Kedua, karena amal jama’i adalah tabiat alam (natural). Tata surya adalah amal jama’i. “Ada yang memimpin dan ada yang dipimpin.” Amal Jama’i adalah sebuah sunnatullah. Bangsa semut tidak dapat membuat sarang atau menyimpan makanan tanpa adanya kerjasama di antara mereka. Bila kita melihat kehidupan semut, betapa mereka ulet dan saling bergotong royong dalam bekerja. Bahkan bila seekor semut bertemu dengan kawannya dia berhenti sejenak dan saling besalaman. Demikian juga pada kehidupan lebah, mereka mempunyai tugas masing-masing dalam mengembangkan dirinya dan di antara mereka tercipta kerjasama yang harmonis dalam bekerja.

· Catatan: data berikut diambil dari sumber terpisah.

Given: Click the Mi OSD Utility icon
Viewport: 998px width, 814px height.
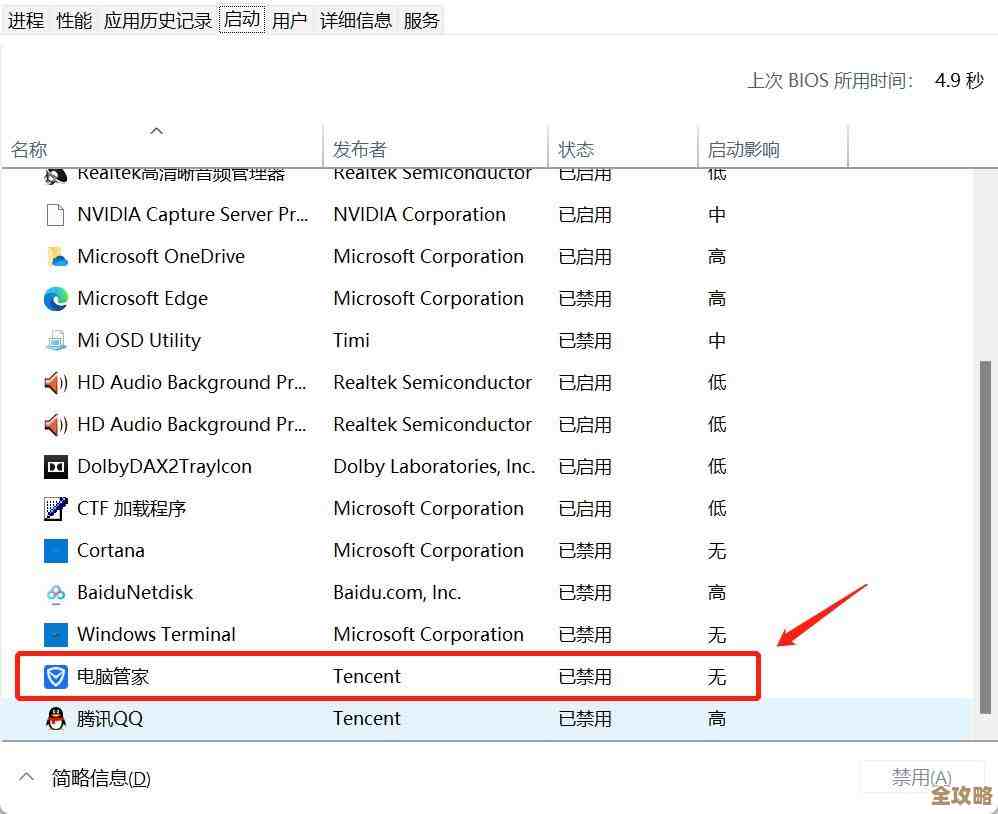Looking at the screenshot, I should tap(58, 341).
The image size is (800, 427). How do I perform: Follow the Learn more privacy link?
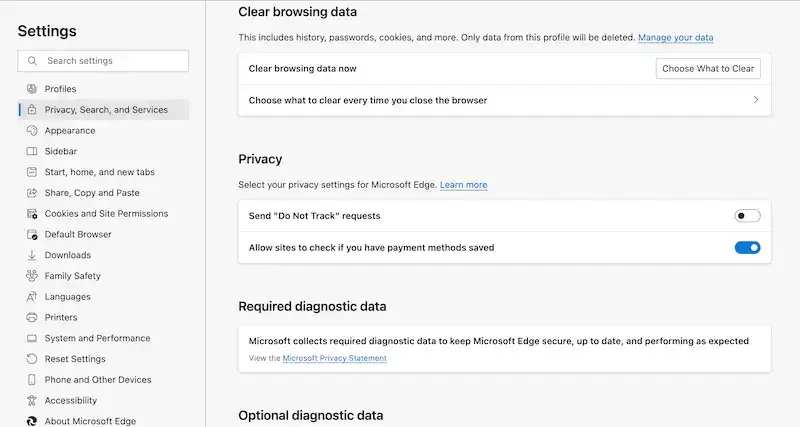click(x=463, y=185)
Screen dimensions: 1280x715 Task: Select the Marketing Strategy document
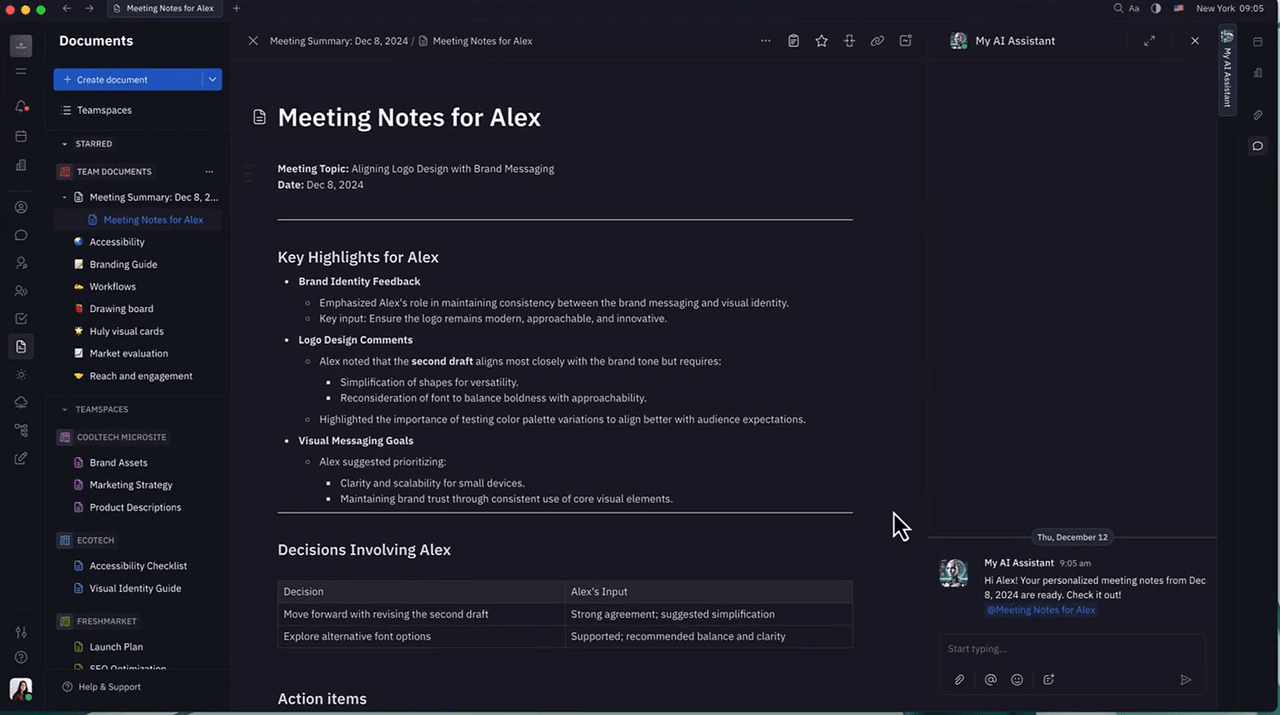pyautogui.click(x=131, y=485)
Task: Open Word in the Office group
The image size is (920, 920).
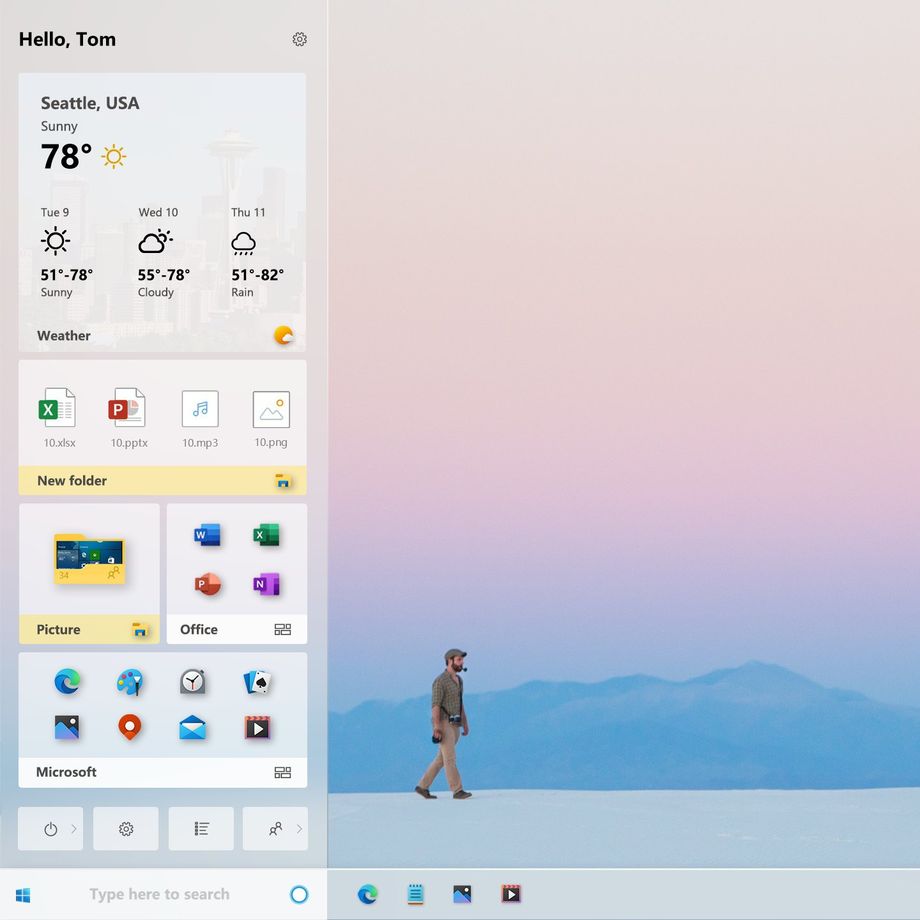Action: tap(207, 535)
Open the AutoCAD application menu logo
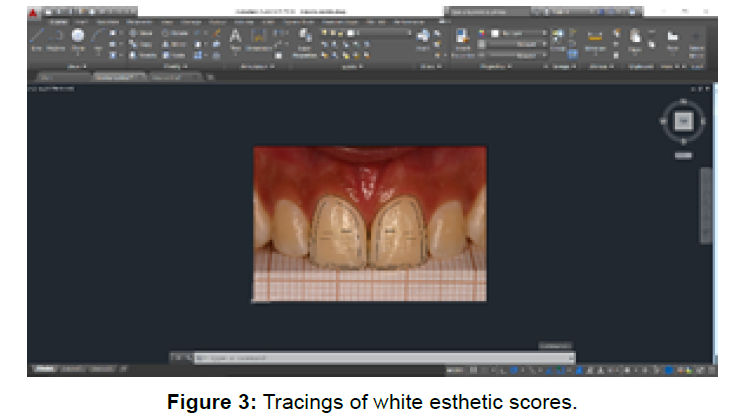Image resolution: width=750 pixels, height=416 pixels. (33, 12)
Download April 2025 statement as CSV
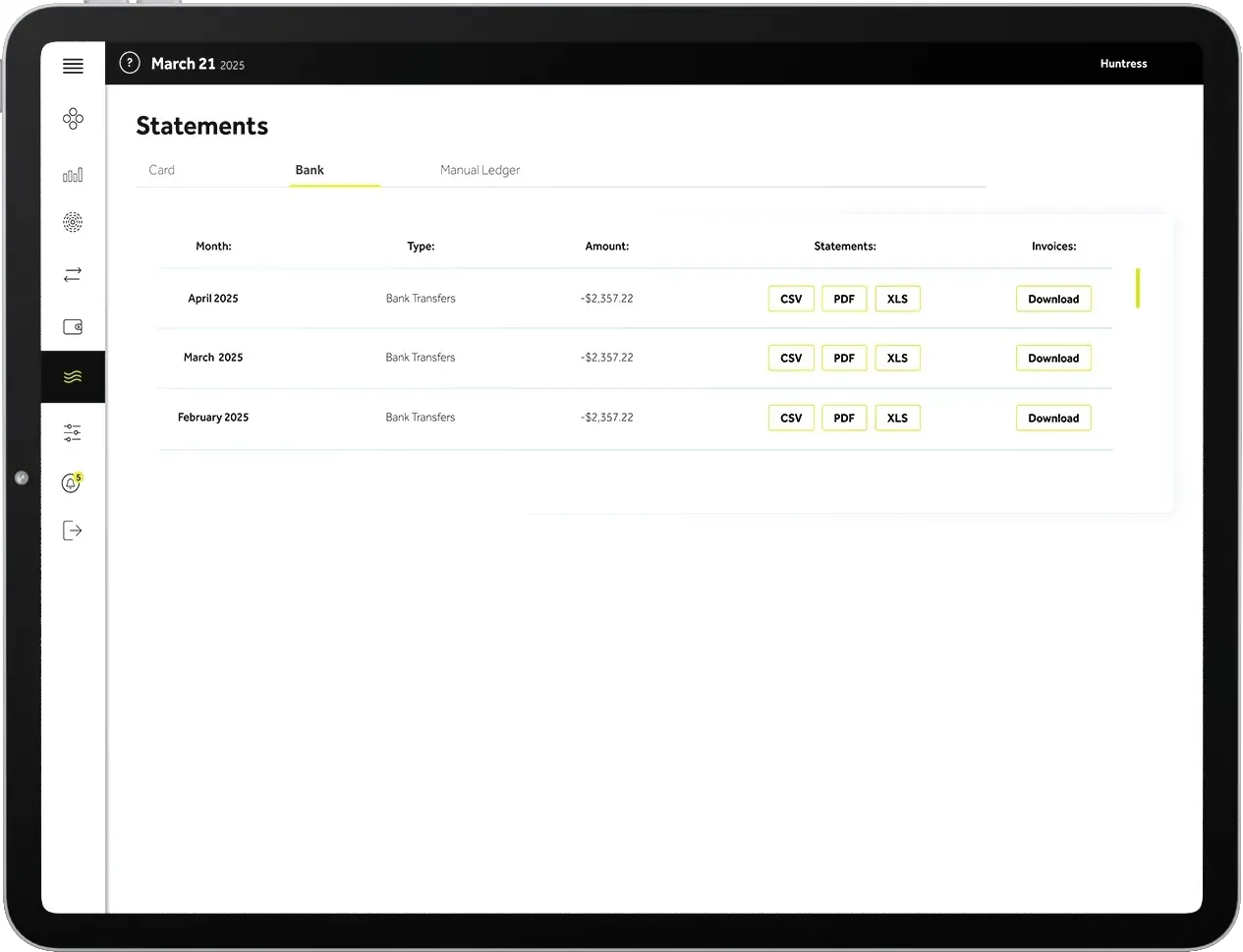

Ketiga, karena manusia adalah makhluk sosial. Meskiupun nabi Adam telah disediakan segala kenikmatan surga, namun beliau masih saja merasa kurang jika tidak ada teman dalam hidupnya. Sehingga Allah menciptkan Hawa sebagai teman hidupnya. Demikian pula kita dalam kehidupan sehari-hari tidak dapat hidup sendiri, melainkan membutuhkan bantuan orang lain.
Keempat, Dakwah secara jama’ah adalah dakwah yang paling efektif dan sangat bermanfaat bagi Gerakan Islam. Sebaliknya da’wah secara sendirian akan kurang pengaruhnya dalam usaha menanamkan ajaran Islam pada umat manusia.

Kelima, ber-amal jama’i (bergerak secara bersama) akan memperkuat orang-orang yang lemah dan menambah kekuatan bagi orang-orang yang sudah kuat. Satu batu bata saja akan tetap lemah betapapun matangnya batu bata tersebut. Ribuan batu bata yang berserakan tidak akan membentuk kekuatan, kecuali jika telah menjadi dinding, yaitu antara batu bata yang satu dengan yang lain telah direkat dan ditata secara rapi. Allah Ta’ala berfirman, “Dan tolong-menolonglah kamu dalam (mengerjakan) kebajikan dan takwa dan jangan tolong-menolong dalam berbuat dosa dan pelanggaran” (Q.S Al Maaidah: 2).

Jikalau kita mencoba mendalami dan kembali kepada sejarah di masa-masa nabi, tepatnya d masa-masa antara nabi isa dan nabi Muhammad, menurut sebuah riwayat, jarak di anatara kedua utusan Allah itu sekitar 7 abad. Kurun waktu yang begitu lama tersebut ternyata membawa sebuah dampak bagi umat manusia pada waktu itu. Mereka yang pada awalnya sudah dapat ternaungi oleh islam, lama-kelamaaan perilaku dan sifatnya bergeser kembali ke masa-masa jahiliyah.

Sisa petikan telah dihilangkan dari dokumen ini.